Several Hispanic cultures have signature traditional dishes for Noche Buena, or Christmas Eve. For example, many Cuban Americans enjoy roasted pig, cooked using a caja china, a type of roasting box.
Many Nicaraguans, however, feast on gallina rellena.
In Sweetwater, where Mejia and his mother, Martha Mejia, operate Madroño Restaurant, the staff has over 100 orders from Nicaraguan Americans who will pick up the dish on Dec. 24. Martha learned of the recipe from her late mother, Maria Mejia Zeledon.
“I am teaching it to my kids and hoping my grandchildren will learn to carry it on in the next generation,” she said.
In areas with concentrations of Nicaraguans, such as Hialeah, Sweetwater and Little Havana, some stores advertise the holiday favorite. The dish, which typically sells for about $65, usually includes a stuffed hen served with rice, garlic toast and salad.
What sets the dish apart is the relleno, which translates to stuffing. There are two kinds of stuffing in Nicaragua: one originating from the northern part of the country and the other from the southern area, Ramon said.
Recipes can vary, depending on the household. Stuffing from the north is like a sandwich paste. Southern stuffing, which is more common in South Florida, is made with pork, carrots, capers, raisins, ketchup, mustard, onions, olives and potatos, Ramon said. Once mixed, it is stuffed inside the hen and placed in the oven. The relleno gives the hen its flavor.

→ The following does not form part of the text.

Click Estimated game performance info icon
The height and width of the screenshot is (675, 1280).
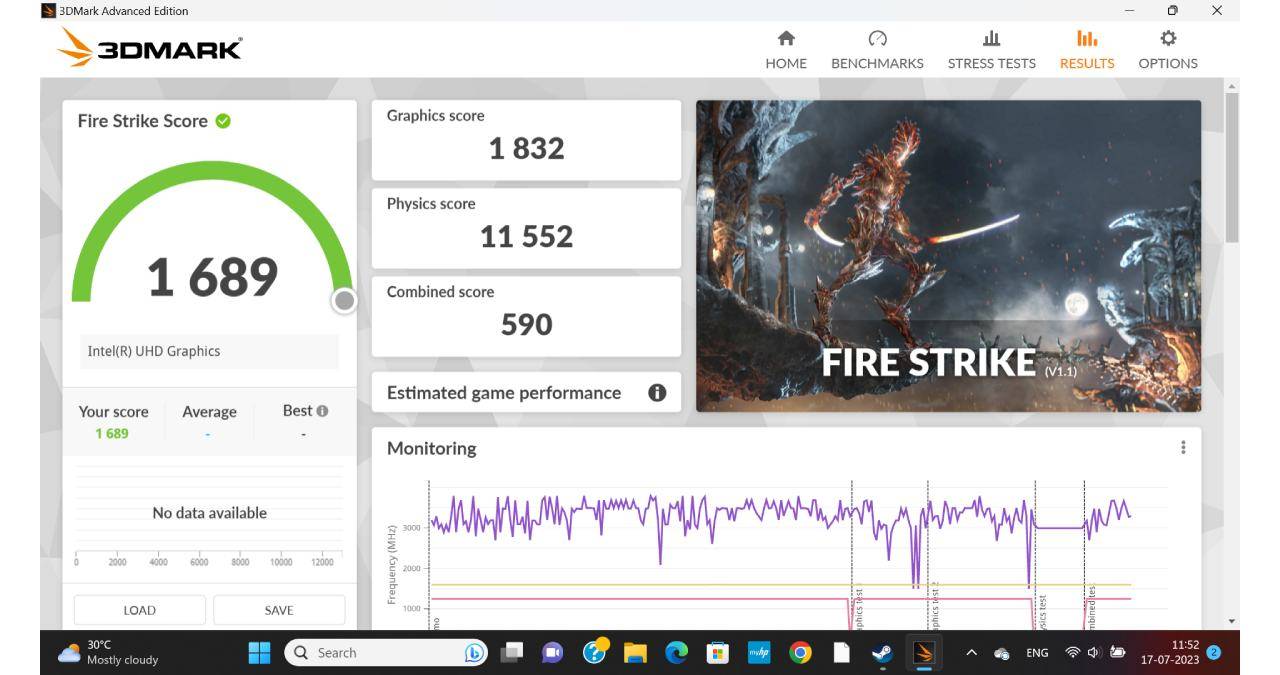(657, 393)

“The hen is similar to a chicken in size, but the meat is similar to turkey,” said Ramon. “The meat is darker, dryer and rough.”
It takes about eight hours to bake the hen.

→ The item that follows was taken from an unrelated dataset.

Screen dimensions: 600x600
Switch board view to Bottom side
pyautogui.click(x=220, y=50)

Xiomara Faenz arrived to the United States in 1979, and gallina rellena is present every Christmas Eve at her household.
“It makes me think of our roots,” she said of the meal. “We are always thinking of our land and remembering it.”
Also, nacatamal, which is typically pork, rice, capers, potatoes, onions and tomatoes wrapped in a plantain-leaf pillow, is served on Christmas and New Year’s Eve.
For dessert, there is pio quinto, which is cake drenched in rum, topped with custard and dusted with cinnamon.
“This is a way to maintain the tradition,” Ramon said. “Everyone knows Christmas Eve is gallina day.”